> **Ausgewählter Text**:
══════════════════════════════

In den Ländern, die sich an der Belt & Road Initiative beteiligen,
spottet man darüber, viele Staatschefs der Dritten Welt, in Lateinamerika,
Asien und Afrika, wiesen diese Behauptungen entschieden zurück und sagten,
jetzt hätten sie dank der Kooperation mit China zum erstenmal die Chance, sich
zu entwickeln. Sie wollten als gleichrangige Partner behandelt werden, statt
sich länger die Moralpredigten des Westens anzuhören, der von Demokratie und
Menschenrechten redet, aber keine Entwicklung bringt.
Die falsche Propaganda gegen China kam in den Entwicklungsländern überhaupt
nicht gut an, aber sie hat natürlich die Bevölkerung in den Vereinigten
Staaten und in einigen europäischen Ländern verwirrt und verstört, weil die
Menschen nicht wissen, was wirklich geschieht. Und wenn man nur die
Darstellung der westlichen Medien kennt, dann ist es sehr schwer, das
herauszufinden.
Das gleiche geschah im Grunde auch gegenüber Rußland. Es gab eine völlige
Dämonisierung Rußlands, indem man ein völlig falsches Narrativ erfand. Dieses
Märchen begann mit der angeblichen russischen „Annexion der Krim“. Plötzlich
wurde völlig aus dem Gedächtnis und Bewußtsein der Menschen gestrichen, wie
der Westen sich in den 90er Jahren an der Plünderung Rußlands beteiligte, und
daß es in Rußland nur deshalb immer noch Oligarchen gibt, weil die von einigen
westlichen Mächten unterstützt werden. Das falsche Narrativ tat auch so, als
sei Gorbatschow und Rußland zur Zeit des Zusammenbruchs der Sowjetunion bzw.
sogar schon vorher, zur Zeit der deutschen Wiedervereinigung, niemals
versprochen worden, daß die NATO nicht bis an die Grenzen Rußlands expandieren
werde. Das wurde alles vollkommen vergessen.
In Wirklichkeit wurde die Krise in der Ukraine natürlich nicht dadurch
ausgelöst, daß Rußland die Krim „annektierte“, sondern vielmehr, wie Helmut
Schmidt einmal sagte, durch den Maastricht-Vertrag der EU, in dem beschlossen
wurde, wie Robert Cooper damals sagte, die EU in ein „Empire“ zu verwandeln
und durch die Aufnahme von Ländern nach Osten vorzurücken. Und tatsächlich
expandierten die NATO und die EU immer weiter bis an Rußlands Grenzen und so
weit wie möglich nach Osten.
All das wurde vollkommen ausgeklammert und vergessen, und das
EU-Assoziationsabkommen wurde praktisch aus dem Gedächtnis gestrichen, genauso
wie der Nazi-Putsch in Kiew und das Resultat des Referendums auf der Krim, das
eine freie Entscheidung der Menschen auf der Krim war. Plötzlich schien es so,
als habe die Geschichte erst danach begonnen. Wie Putin mehrmals sagte: Wenn
es nicht die Ukraine gewesen wäre, dann hätten sie irgendeine andere
Geschichte erfunden.

══════════════════════════════

> **Bereitgestellte Daten**:
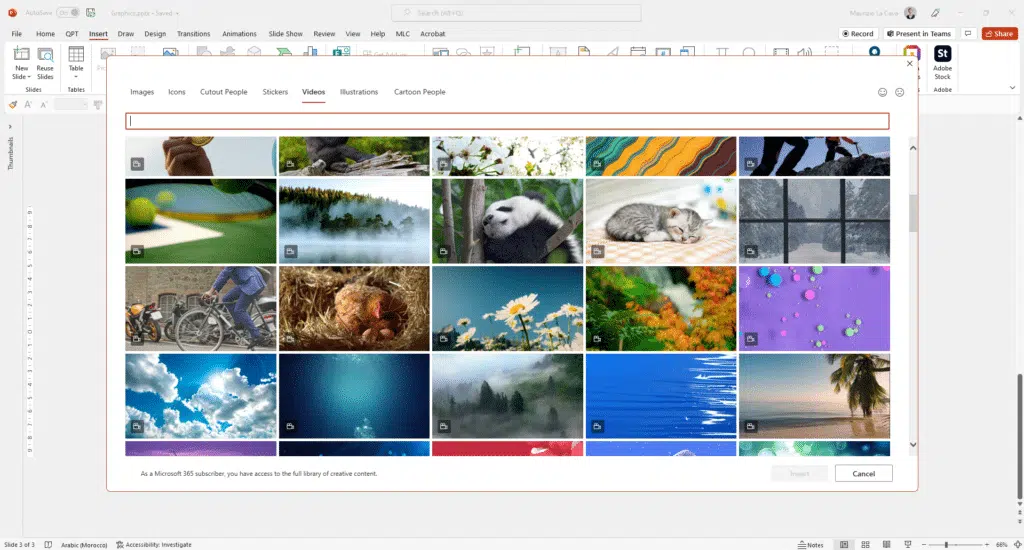The width and height of the screenshot is (1024, 550).
Task: Toggle the AutoSave switch
Action: (x=68, y=13)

══════════════════════════════

> **Aufgabe**: Geben Sie aus dem ausgewählten Text den Abschnitt von „sogar schon vorher, zur“ bis „möglich nach Osten.“ wortgetreu aus. Die Auflistung wird hierfür nicht benötigt.

> **Lösung**:
sogar schon vorher, zur Zeit der deutschen Wiedervereinigung, niemals
versprochen worden, daß die NATO nicht bis an die Grenzen Rußlands expandieren
werde. Das wurde alles vollkommen vergessen.
In Wirklichkeit wurde die Krise in der Ukraine natürlich nicht dadurch
ausgelöst, daß Rußland die Krim „annektierte“, sondern vielmehr, wie Helmut
Schmidt einmal sagte, durch den Maastricht-Vertrag der EU, in dem beschlossen
wurde, wie Robert Cooper damals sagte, die EU in ein „Empire“ zu verwandeln
und durch die Aufnahme von Ländern nach Osten vorzurücken. Und tatsächlich
expandierten die NATO und die EU immer weiter bis an Rußlands Grenzen und so
weit wie möglich nach Osten.